North Korean Hackers Deploy FudModule Rootkit Using Chrome Zero-Day Exploit
A recently patched security vulnerability in Google Chrome and other Chromium-based browsers was exploited as a zero-day by North Korean hackers in a campaign aimed at delivering the FudModule rootkit.
This incident underscores the ongoing efforts by North Korean state-sponsored actors, who have increasingly incorporated various Windows zero-day exploits into their operations in recent months.
Microsoft detected the malicious activity on August 19, 2024, and attributed it to a threat group known as Citrine Sleet (previously DEV-0139 and DEV-1222), also referred to as AppleJeus, Labyrinth Chollima, Nickel Academy, and UNC4736. Citrine Sleet is considered a subgroup of the larger Lazarus Group, also known as Diamond Sleet or Hidden Cobra.
It’s notable that the AppleJeus malware has also been linked by Kaspersky to another Lazarus subgroup called BlueNoroff (aka APT38, Nickel Gladstone, and Stardust Chollima), highlighting the shared infrastructure and tools among these threat actors.
“Citrine Sleet is based in North Korea and primarily targets financial institutions, particularly those involved in cryptocurrency management, for financial gain,” according to the Microsoft Threat Intelligence team.
“As part of its social engineering efforts, Citrine Sleet has conducted thorough reconnaissance of the cryptocurrency industry and its associated individuals.”
The attack strategy typically involves creating fake websites that appear to be legitimate cryptocurrency trading platforms, designed to deceive users into installing malicious cryptocurrency wallets or trading applications that enable the theft of digital assets.
In the observed attack, Citrine Sleet exploited CVE-2024-7971, a high-severity type confusion vulnerability in the V8 JavaScript and WebAssembly engine, which could allow attackers to execute remote code in the sandboxed Chromium renderer process. Google patched this vulnerability in updates released last week.
As reported by The Hacker News, CVE-2024-7971 is the third actively exploited type confusion vulnerability in V8 that Google has addressed this year, following CVE-2024-4947 and CVE-2024-5274.
Details about the extent of the attacks or the specific targets remain unclear, but victims were reportedly lured to a malicious website, voyagorclub[.]space, likely through social engineering, which then triggered the exploit for CVE-2024-7971.
The remote code execution (RCE) exploit facilitated the delivery of shellcode containing a Windows sandbox escape exploit (CVE-2024-38106) and the FudModule rootkit, which is used to “gain admin-to-kernel access on Windows systems, allowing for read/write primitive functions and direct kernel object manipulation.”

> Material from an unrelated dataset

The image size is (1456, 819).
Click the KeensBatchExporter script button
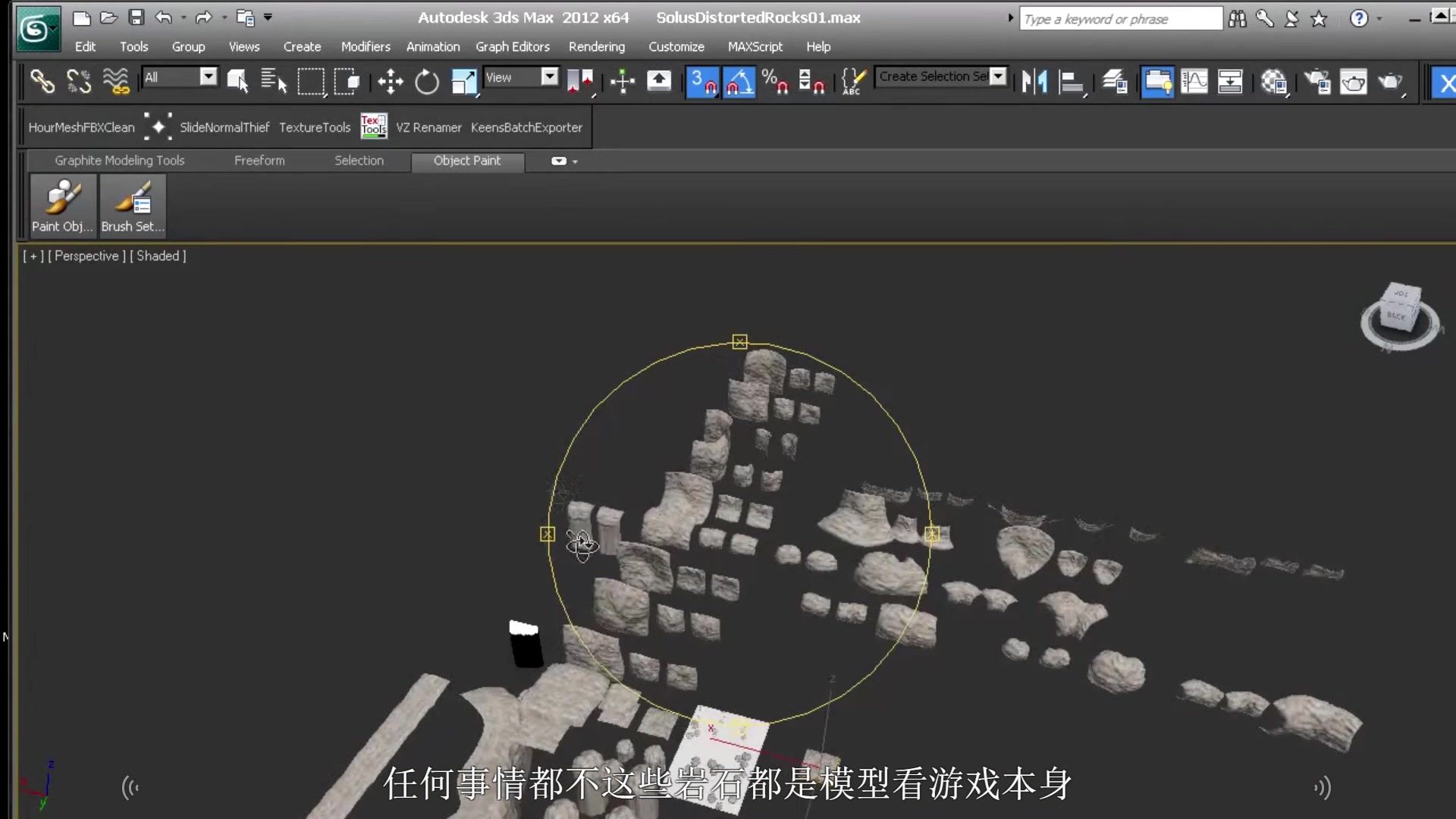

CVE-2024-38106, a Windows kernel privilege escalation vulnerability, was one of six actively exploited security flaws patched by Microsoft in its August 2024 Patch Tuesday update. However, the exploitation linked to Citrine Sleet occurred after the patch was released.
“This might indicate a ‘bug collision,’ where the same vulnerability is independently discovered by different threat actors, or that knowledge of the vulnerability was shared among multiple actors,” Microsoft suggested.
CVE-2024-7971 is also the third vulnerability exploited by North Korean threat actors this year to deploy the FudModule rootkit, following CVE-2024-21338 and CVE-2024-38193, both of which are privilege escalation flaws in two built-in Windows drivers (appid.sys and AFD.sys) that were patched by Microsoft in February and August.
“The CVE-2024-7971 exploit chain involves several components to successfully compromise a target, and the attack chain can be disrupted if any of these components are blocked, including CVE-2024-38106,” Microsoft noted.
“Defending against zero-day exploits requires not only keeping systems updated but also implementing security solutions that offer unified visibility across the entire cyberattack chain, enabling the detection and blocking of post-compromise attacker tools and malicious activities following exploitation.”